When this Laurel & Hardy scene was shot sometime in the early ’30s, laughing a little too loudly in a restaurant was regarded as a social faux pas. Nowadays it’s completely normal and even de rigueur for people to laugh like Stan Laurel and then some — shrieking like hyenas, throwing their heads back — in cafes, restaurants and bars. Especially among women who’ve had a couple of glasses of wine. In the same sense that George C. Scott‘s General Patton claimed that he fought in a famous battle between the Romans and the Cathaginians, I am that moustache-wearing guy sitting behind L&H who twice turns around to give Stan the stink-eye. I am also that woman seething at the table.
From “Worst People In The World“, posted on 4.30.10: “I’m sitting in a little joint on Second Avenue near 11th Street, trying to do a little work and savor the warm mid-afternoon air. But I can’t. I have to pack up and leave. A group of hysterical shriekers sat down about ten or twelve minutes ago — okay, a shrieking man and a cackling woman accompanied by two hee-hee-ers — and all I want to do is see one of them choke to death on a piece of ham. Or…you know, be garroted by one of the waiters.

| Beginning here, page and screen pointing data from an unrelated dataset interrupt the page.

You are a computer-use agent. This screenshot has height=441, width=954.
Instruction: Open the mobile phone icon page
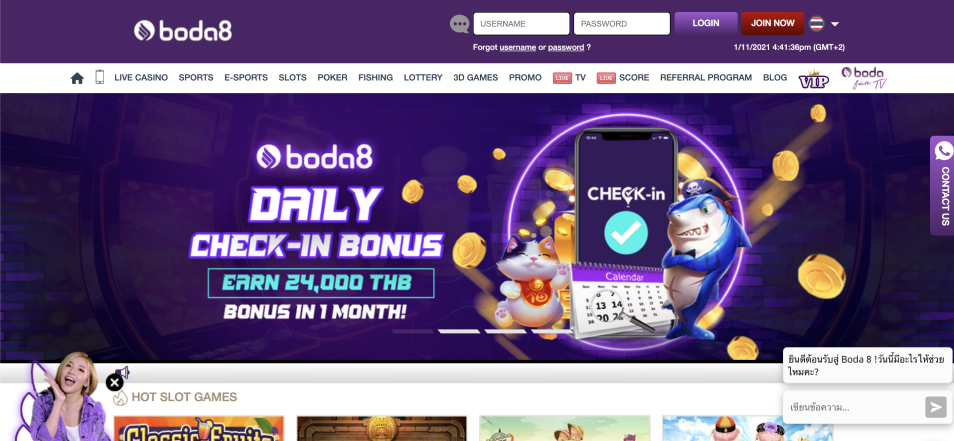point(100,77)
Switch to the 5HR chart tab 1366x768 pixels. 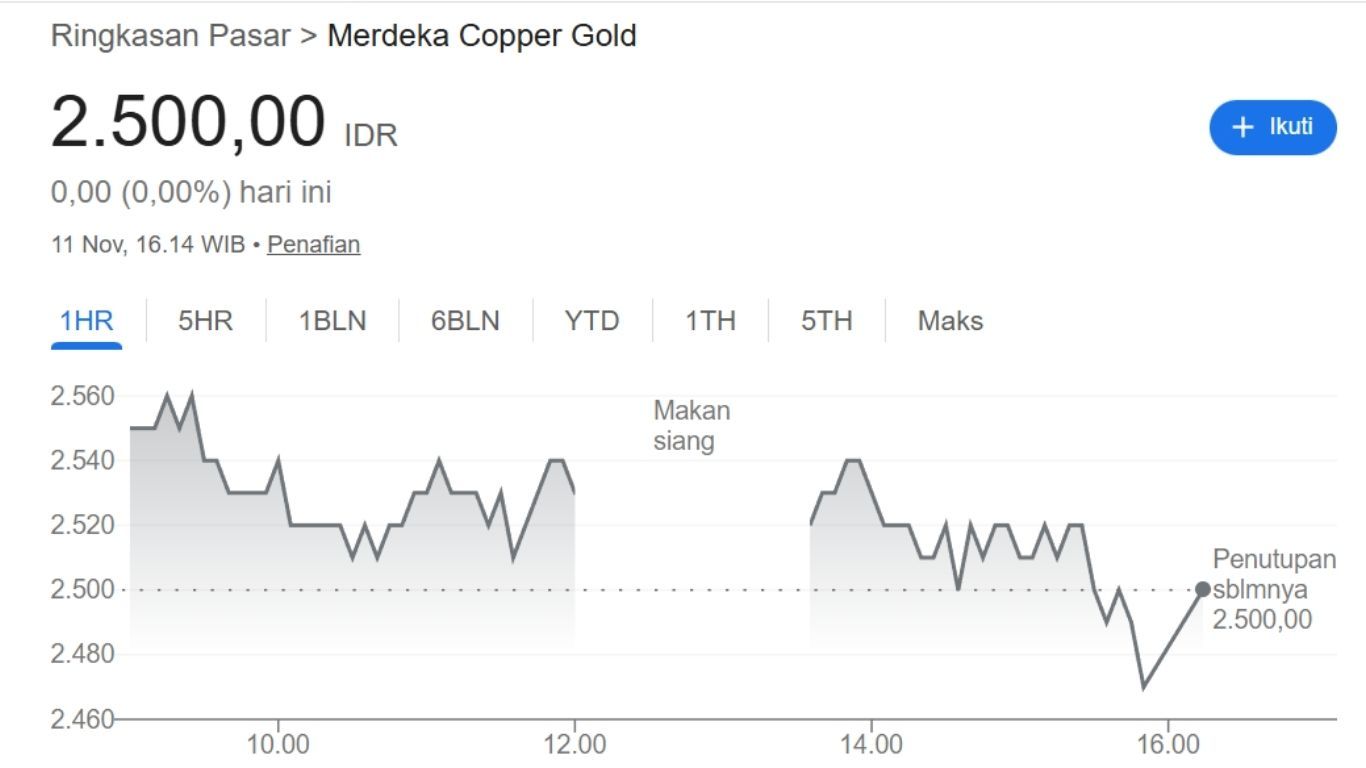pyautogui.click(x=205, y=321)
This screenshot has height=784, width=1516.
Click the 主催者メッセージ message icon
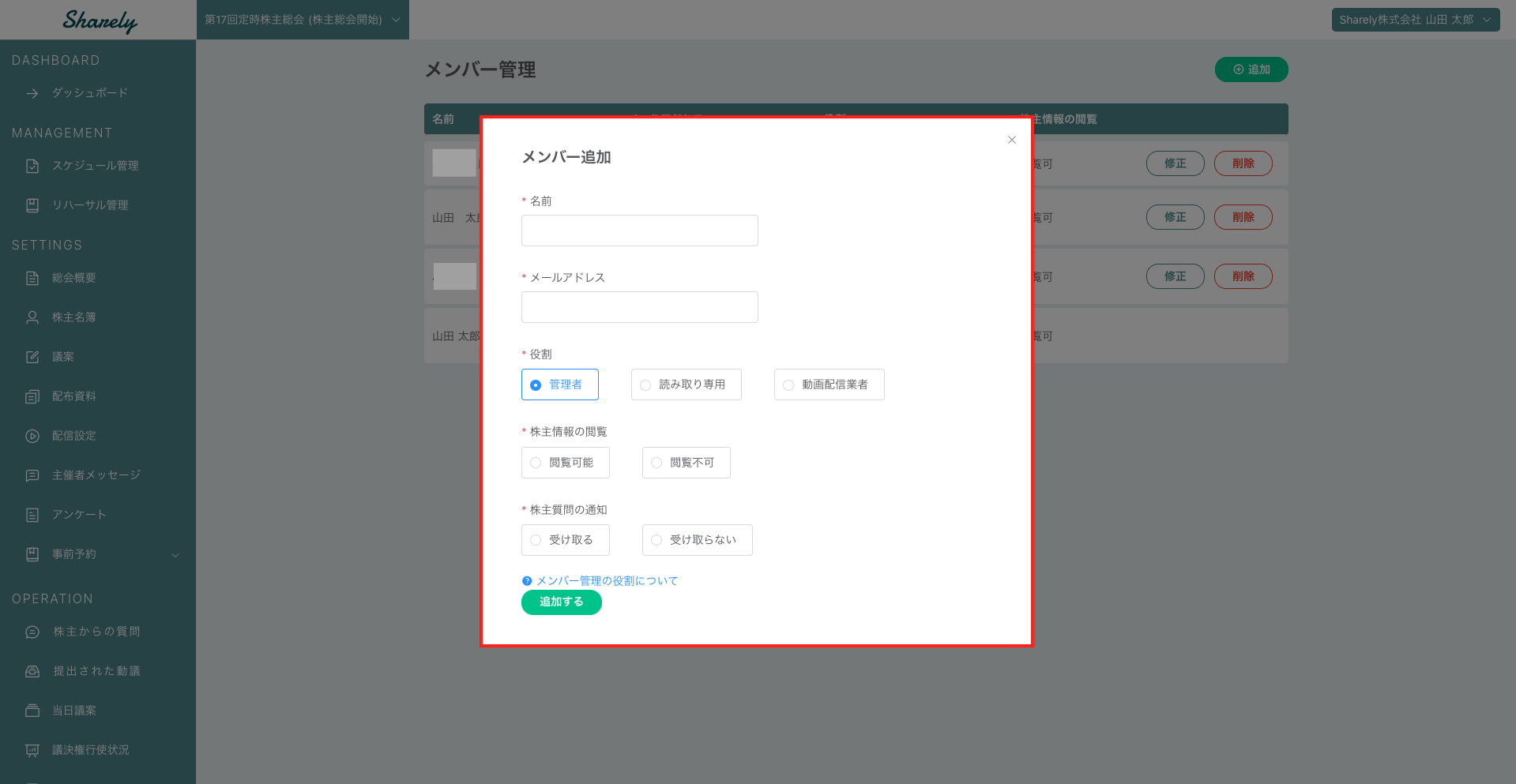[32, 475]
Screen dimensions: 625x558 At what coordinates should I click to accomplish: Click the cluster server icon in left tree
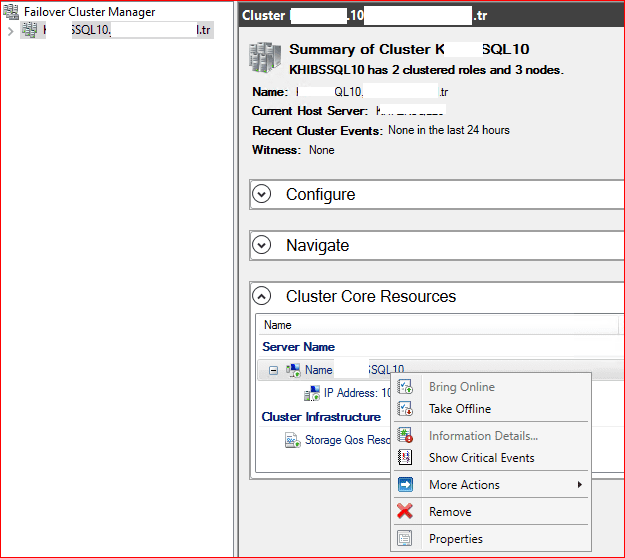coord(30,30)
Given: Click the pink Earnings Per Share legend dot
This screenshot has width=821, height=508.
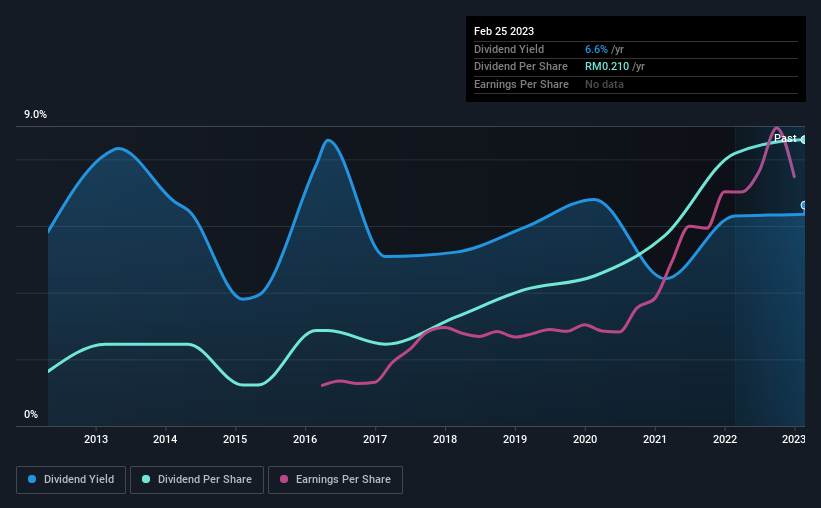Looking at the screenshot, I should click(x=284, y=479).
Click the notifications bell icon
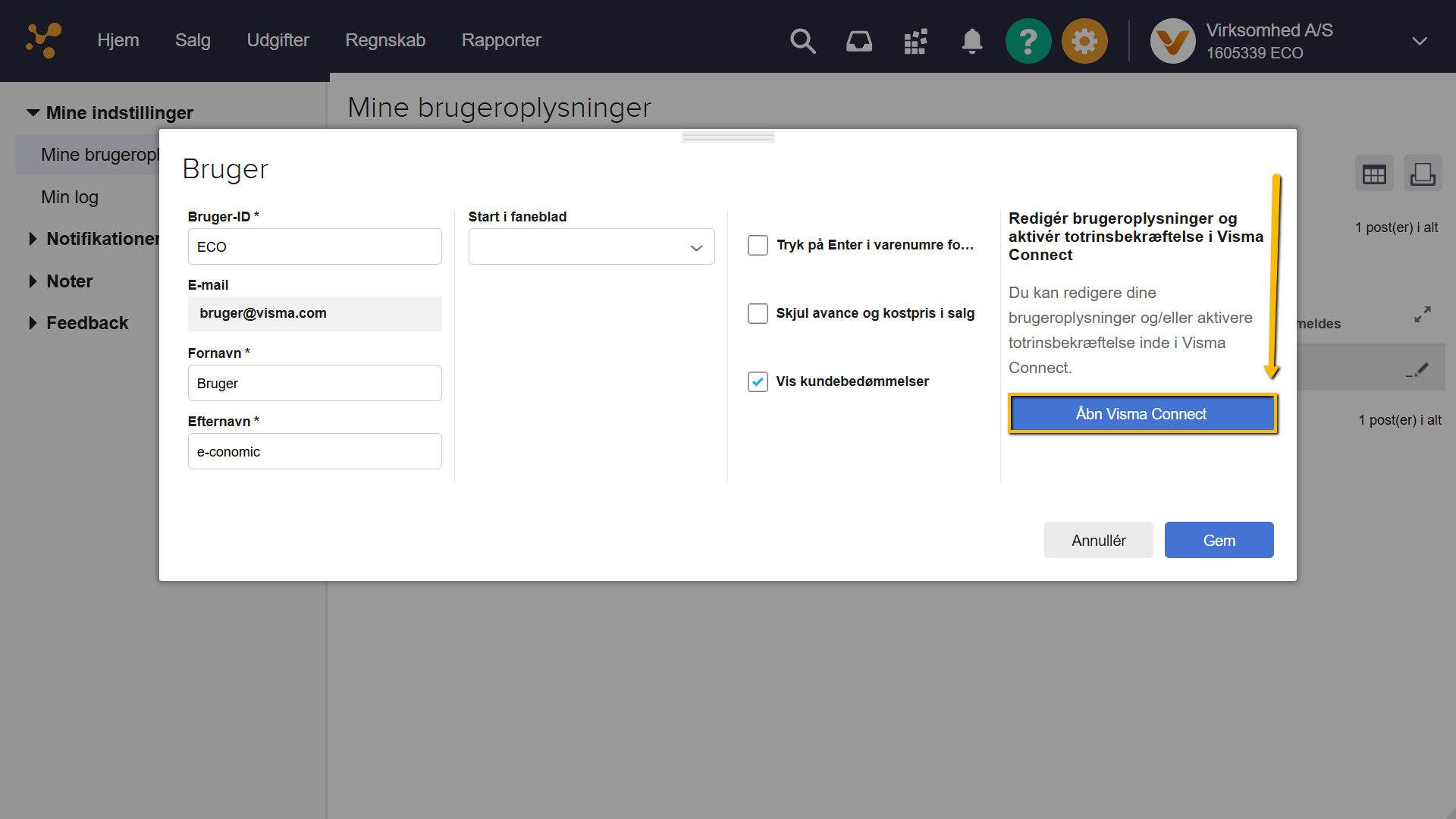The image size is (1456, 819). (971, 41)
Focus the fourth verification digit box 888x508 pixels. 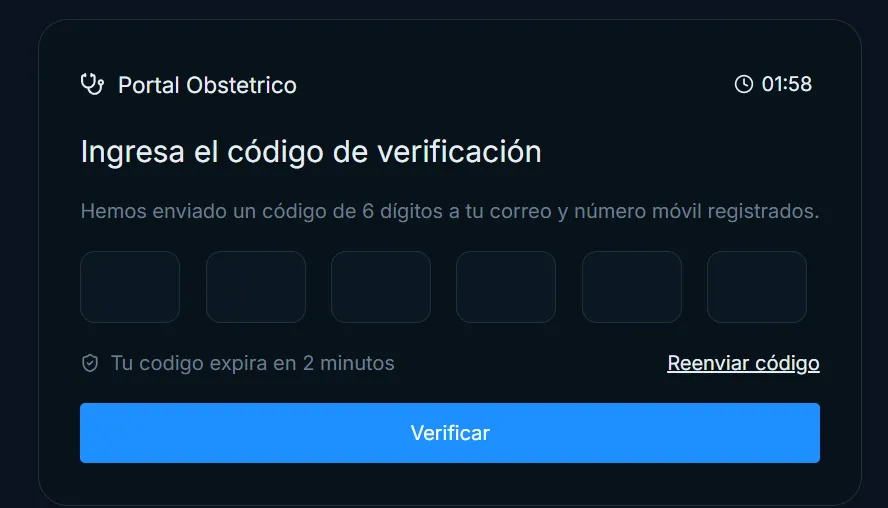[506, 287]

“It has to be said again because this trend isn’t ebbing — it’s getting worse. There’s nothing quite as awful to me (and others, I presume) as people who laugh like drunken coyotes or wild orgasm dogs in restaurants. The key component in any display of obnoxious public behavior is being utterly oblivious to the possibility that you might be offending others. Clearly such a thought hasn’t occured to the gang sitting next to me now.”
From “Oppressive Laughter,” filed on 1.18.07: “I was writing at a table in a sports bar last night, and there was a group of five sitting nearby — four guys and a lady — who couldn’t stop laughing uproariously. Every time they burst out laughing it felt like someone had exploded an aural fart grenade…’hah-hah-hah-hahhhh!’ After a while I got out my watch and started timing their frequency — no lie, the boisterous noise happened about once every 75 or 80 seconds.
“Everybody explodes in laughter from time to time — it’s wonderful when this happens. But people who do it repeatedly and oppressively in a crowded room are, no offense, animals.”